--- RECORD EXTRACTS Enclosed Below ---

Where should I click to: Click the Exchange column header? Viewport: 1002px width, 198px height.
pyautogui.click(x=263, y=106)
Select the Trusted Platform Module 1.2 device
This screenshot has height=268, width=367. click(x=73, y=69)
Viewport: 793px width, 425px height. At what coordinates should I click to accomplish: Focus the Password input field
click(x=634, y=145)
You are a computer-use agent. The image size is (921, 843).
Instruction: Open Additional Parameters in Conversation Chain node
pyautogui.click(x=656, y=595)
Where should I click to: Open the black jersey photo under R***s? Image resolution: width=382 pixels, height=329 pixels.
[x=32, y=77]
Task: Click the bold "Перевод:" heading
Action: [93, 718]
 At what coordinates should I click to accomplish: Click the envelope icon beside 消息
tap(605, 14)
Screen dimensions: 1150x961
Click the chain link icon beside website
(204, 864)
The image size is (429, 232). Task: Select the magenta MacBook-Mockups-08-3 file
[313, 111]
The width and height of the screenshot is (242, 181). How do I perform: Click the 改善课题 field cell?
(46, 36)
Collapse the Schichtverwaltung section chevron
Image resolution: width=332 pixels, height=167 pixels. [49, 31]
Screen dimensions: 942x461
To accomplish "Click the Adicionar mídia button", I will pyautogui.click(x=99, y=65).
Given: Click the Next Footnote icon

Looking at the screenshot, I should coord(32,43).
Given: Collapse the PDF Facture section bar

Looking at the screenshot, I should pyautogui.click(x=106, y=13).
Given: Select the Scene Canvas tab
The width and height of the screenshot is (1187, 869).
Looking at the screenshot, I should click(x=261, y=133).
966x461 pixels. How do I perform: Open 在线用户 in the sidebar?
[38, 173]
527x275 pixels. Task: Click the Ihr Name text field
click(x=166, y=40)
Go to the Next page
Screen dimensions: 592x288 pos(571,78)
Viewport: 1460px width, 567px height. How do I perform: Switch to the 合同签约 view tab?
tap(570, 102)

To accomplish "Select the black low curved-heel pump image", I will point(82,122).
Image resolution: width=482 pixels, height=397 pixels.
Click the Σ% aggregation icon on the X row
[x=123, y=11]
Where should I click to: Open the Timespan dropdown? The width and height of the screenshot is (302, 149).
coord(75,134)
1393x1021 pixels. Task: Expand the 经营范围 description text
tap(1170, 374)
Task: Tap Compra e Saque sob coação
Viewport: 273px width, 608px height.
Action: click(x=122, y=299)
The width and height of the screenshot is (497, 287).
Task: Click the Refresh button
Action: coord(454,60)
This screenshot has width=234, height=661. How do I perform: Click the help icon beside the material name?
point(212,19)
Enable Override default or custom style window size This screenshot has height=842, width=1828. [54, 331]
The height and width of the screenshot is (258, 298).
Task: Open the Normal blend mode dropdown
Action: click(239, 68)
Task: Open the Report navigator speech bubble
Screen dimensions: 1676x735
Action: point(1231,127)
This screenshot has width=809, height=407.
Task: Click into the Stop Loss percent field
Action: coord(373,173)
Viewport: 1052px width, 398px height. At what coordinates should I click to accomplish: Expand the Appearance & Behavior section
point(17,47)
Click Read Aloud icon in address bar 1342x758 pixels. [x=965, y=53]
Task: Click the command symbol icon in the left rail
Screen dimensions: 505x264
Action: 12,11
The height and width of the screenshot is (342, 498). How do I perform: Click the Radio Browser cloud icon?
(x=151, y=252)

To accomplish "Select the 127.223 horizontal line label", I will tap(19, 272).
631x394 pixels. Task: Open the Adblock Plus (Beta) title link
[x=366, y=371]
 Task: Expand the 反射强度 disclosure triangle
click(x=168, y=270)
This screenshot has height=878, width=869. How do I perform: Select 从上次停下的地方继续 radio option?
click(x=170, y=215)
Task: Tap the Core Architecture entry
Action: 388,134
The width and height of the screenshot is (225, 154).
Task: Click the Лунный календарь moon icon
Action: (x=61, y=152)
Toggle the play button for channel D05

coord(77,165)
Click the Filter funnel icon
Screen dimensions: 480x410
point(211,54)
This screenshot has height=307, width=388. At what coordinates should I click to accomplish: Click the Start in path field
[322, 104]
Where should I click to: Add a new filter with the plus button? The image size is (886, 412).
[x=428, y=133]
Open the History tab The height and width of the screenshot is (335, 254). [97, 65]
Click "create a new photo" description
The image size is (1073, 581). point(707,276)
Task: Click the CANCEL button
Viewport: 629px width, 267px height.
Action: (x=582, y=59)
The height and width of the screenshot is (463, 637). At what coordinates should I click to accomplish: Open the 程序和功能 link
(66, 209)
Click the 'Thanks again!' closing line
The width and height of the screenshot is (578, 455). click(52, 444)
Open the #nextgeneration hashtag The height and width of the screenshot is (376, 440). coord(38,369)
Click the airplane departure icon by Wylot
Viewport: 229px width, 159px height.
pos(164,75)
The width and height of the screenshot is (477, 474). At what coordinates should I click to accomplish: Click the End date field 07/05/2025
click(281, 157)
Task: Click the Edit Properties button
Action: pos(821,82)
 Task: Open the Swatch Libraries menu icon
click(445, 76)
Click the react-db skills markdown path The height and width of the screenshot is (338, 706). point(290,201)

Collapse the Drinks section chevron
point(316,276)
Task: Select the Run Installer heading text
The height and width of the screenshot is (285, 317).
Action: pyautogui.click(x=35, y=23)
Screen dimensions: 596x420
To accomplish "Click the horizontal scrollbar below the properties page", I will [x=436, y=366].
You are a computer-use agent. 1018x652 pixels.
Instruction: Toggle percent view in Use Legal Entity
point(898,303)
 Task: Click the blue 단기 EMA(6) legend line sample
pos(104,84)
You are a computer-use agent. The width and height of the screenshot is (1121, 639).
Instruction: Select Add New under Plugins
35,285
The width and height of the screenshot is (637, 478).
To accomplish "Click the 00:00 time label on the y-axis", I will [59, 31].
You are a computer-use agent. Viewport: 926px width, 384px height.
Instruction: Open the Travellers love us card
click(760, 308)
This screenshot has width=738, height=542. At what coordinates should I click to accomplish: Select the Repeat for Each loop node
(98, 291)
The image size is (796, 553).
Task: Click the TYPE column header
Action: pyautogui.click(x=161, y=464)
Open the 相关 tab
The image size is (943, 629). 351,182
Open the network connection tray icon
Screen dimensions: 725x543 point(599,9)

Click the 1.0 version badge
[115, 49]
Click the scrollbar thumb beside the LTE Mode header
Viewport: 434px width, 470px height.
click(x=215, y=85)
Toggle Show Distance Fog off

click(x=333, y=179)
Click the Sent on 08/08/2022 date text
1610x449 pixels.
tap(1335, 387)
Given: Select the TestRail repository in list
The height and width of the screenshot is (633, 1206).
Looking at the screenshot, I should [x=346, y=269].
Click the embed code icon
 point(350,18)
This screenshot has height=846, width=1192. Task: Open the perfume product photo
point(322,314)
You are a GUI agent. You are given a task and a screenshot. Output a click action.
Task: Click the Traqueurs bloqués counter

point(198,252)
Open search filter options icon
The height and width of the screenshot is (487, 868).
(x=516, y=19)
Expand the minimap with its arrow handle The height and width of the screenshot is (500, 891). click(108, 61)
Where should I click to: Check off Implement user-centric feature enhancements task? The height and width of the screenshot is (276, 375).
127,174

--- End of Enclosed RECORD EXTRACTS ---

### EXERCISE DIRECTIONS
The response must consist of all the data, reproduced without alteration.

### YOUR SOLUTION
Where should I click to: Click the Exchange column header? Viewport: 1002px width, 198px height.
pyautogui.click(x=263, y=106)
Select the Trusted Platform Module 1.2 device
This screenshot has height=268, width=367. click(x=73, y=69)
Viewport: 793px width, 425px height. At what coordinates should I click to accomplish: Focus the Password input field
click(x=634, y=145)
You are a computer-use agent. The image size is (921, 843).
Instruction: Open Additional Parameters in Conversation Chain node
pyautogui.click(x=656, y=595)
Where should I click to: Open the black jersey photo under R***s? Image resolution: width=382 pixels, height=329 pixels.
[x=32, y=77]
Task: Click the bold "Перевод:" heading
Action: [93, 718]
 At what coordinates should I click to accomplish: Click the envelope icon beside 消息
tap(605, 14)
Screen dimensions: 1150x961
Click the chain link icon beside website
(204, 864)
The image size is (429, 232). Task: Select the magenta MacBook-Mockups-08-3 file
[313, 111]
The width and height of the screenshot is (242, 181). How do I perform: Click the 改善课题 field cell?
(46, 36)
Collapse the Schichtverwaltung section chevron
Image resolution: width=332 pixels, height=167 pixels. [49, 31]
Screen dimensions: 942x461
To accomplish "Click the Adicionar mídia button", I will pyautogui.click(x=99, y=65).
Given: Click the Next Footnote icon

Looking at the screenshot, I should coord(32,43).
Given: Collapse the PDF Facture section bar

Looking at the screenshot, I should pyautogui.click(x=106, y=13).
Given: Select the Scene Canvas tab
The width and height of the screenshot is (1187, 869).
Looking at the screenshot, I should click(x=261, y=133).
966x461 pixels. How do I perform: Open 在线用户 in the sidebar?
[38, 173]
527x275 pixels. Task: Click the Ihr Name text field
click(x=166, y=40)
Go to the Next page
Screen dimensions: 592x288 pos(571,78)
Viewport: 1460px width, 567px height. How do I perform: Switch to the 合同签约 view tab?
tap(570, 102)

To accomplish "Select the black low curved-heel pump image", I will point(82,122).
Image resolution: width=482 pixels, height=397 pixels.
Click the Σ% aggregation icon on the X row
[x=123, y=11]
Where should I click to: Open the Timespan dropdown? The width and height of the screenshot is (302, 149).
coord(75,134)
1393x1021 pixels. Task: Expand the 经营范围 description text
tap(1170, 374)
Task: Tap Compra e Saque sob coação
Viewport: 273px width, 608px height.
Action: click(x=122, y=299)
The width and height of the screenshot is (497, 287).
Task: Click the Refresh button
Action: coord(454,60)
This screenshot has width=234, height=661. How do I perform: Click the help icon beside the material name?
point(212,19)
Enable Override default or custom style window size This screenshot has height=842, width=1828. [54, 331]
The height and width of the screenshot is (258, 298).
Task: Open the Normal blend mode dropdown
Action: click(239, 68)
Task: Open the Report navigator speech bubble
Screen dimensions: 1676x735
Action: point(1231,127)
This screenshot has width=809, height=407.
Task: Click into the Stop Loss percent field
Action: coord(373,173)
Viewport: 1052px width, 398px height. At what coordinates should I click to accomplish: Expand the Appearance & Behavior section
point(17,47)
Click Read Aloud icon in address bar 1342x758 pixels. [x=965, y=53]
Task: Click the command symbol icon in the left rail
Screen dimensions: 505x264
Action: 12,11
The height and width of the screenshot is (342, 498). How do I perform: Click the Radio Browser cloud icon?
(x=151, y=252)

To accomplish "Select the 127.223 horizontal line label", I will tap(19, 272).
631x394 pixels. Task: Open the Adblock Plus (Beta) title link
[x=366, y=371]
 Task: Expand the 反射强度 disclosure triangle
click(x=168, y=270)
This screenshot has height=878, width=869. How do I perform: Select 从上次停下的地方继续 radio option?
click(x=170, y=215)
Task: Tap the Core Architecture entry
Action: 388,134
The width and height of the screenshot is (225, 154).
Task: Click the Лунный календарь moon icon
Action: (x=61, y=152)
Toggle the play button for channel D05

coord(77,165)
Click the Filter funnel icon
Screen dimensions: 480x410
point(211,54)
This screenshot has height=307, width=388. At what coordinates should I click to accomplish: Click the Start in path field
[322, 104]
Where should I click to: Add a new filter with the plus button? The image size is (886, 412).
[x=428, y=133]
Open the History tab The height and width of the screenshot is (335, 254). [97, 65]
Click "create a new photo" description
The image size is (1073, 581). point(707,276)
Task: Click the CANCEL button
Viewport: 629px width, 267px height.
Action: (x=582, y=59)
The height and width of the screenshot is (463, 637). At what coordinates should I click to accomplish: Open the 程序和功能 link
(66, 209)
Click the 'Thanks again!' closing line
The width and height of the screenshot is (578, 455). click(52, 444)
Open the #nextgeneration hashtag The height and width of the screenshot is (376, 440). coord(38,369)
Click the airplane departure icon by Wylot
Viewport: 229px width, 159px height.
pos(164,75)
The width and height of the screenshot is (477, 474). At what coordinates should I click to accomplish: Click the End date field 07/05/2025
click(281, 157)
Task: Click the Edit Properties button
Action: pos(821,82)
 Task: Open the Swatch Libraries menu icon
click(445, 76)
Click the react-db skills markdown path The height and width of the screenshot is (338, 706). point(290,201)

Collapse the Drinks section chevron
point(316,276)
Task: Select the Run Installer heading text
The height and width of the screenshot is (285, 317).
Action: pyautogui.click(x=35, y=23)
Screen dimensions: 596x420
To accomplish "Click the horizontal scrollbar below the properties page", I will [x=436, y=366].
You are a computer-use agent. 1018x652 pixels.
Instruction: Toggle percent view in Use Legal Entity
point(898,303)
 Task: Click the blue 단기 EMA(6) legend line sample
pos(104,84)
You are a computer-use agent. The width and height of the screenshot is (1121, 639).
Instruction: Select Add New under Plugins
35,285
The width and height of the screenshot is (637, 478).
To accomplish "Click the 00:00 time label on the y-axis", I will [59, 31].
You are a computer-use agent. Viewport: 926px width, 384px height.
Instruction: Open the Travellers love us card
click(760, 308)
This screenshot has width=738, height=542. At what coordinates should I click to accomplish: Select the Repeat for Each loop node
(98, 291)
The image size is (796, 553).
Task: Click the TYPE column header
Action: pyautogui.click(x=161, y=464)
Open the 相关 tab
The image size is (943, 629). 351,182
Open the network connection tray icon
Screen dimensions: 725x543 point(599,9)

Click the 1.0 version badge
[115, 49]
Click the scrollbar thumb beside the LTE Mode header
Viewport: 434px width, 470px height.
click(x=215, y=85)
Toggle Show Distance Fog off

click(x=333, y=179)
Click the Sent on 08/08/2022 date text
1610x449 pixels.
tap(1335, 387)
Given: Select the TestRail repository in list
The height and width of the screenshot is (633, 1206).
Looking at the screenshot, I should [x=346, y=269].
Click the embed code icon
 point(350,18)
This screenshot has height=846, width=1192. Task: Open the perfume product photo
point(322,314)
You are a GUI agent. You are given a task and a screenshot. Output a click action.
Task: Click the Traqueurs bloqués counter

point(198,252)
Open search filter options icon
The height and width of the screenshot is (487, 868).
(x=516, y=19)
Expand the minimap with its arrow handle The height and width of the screenshot is (500, 891). click(108, 61)
Where should I click to: Check off Implement user-centric feature enhancements task? The height and width of the screenshot is (276, 375).
127,174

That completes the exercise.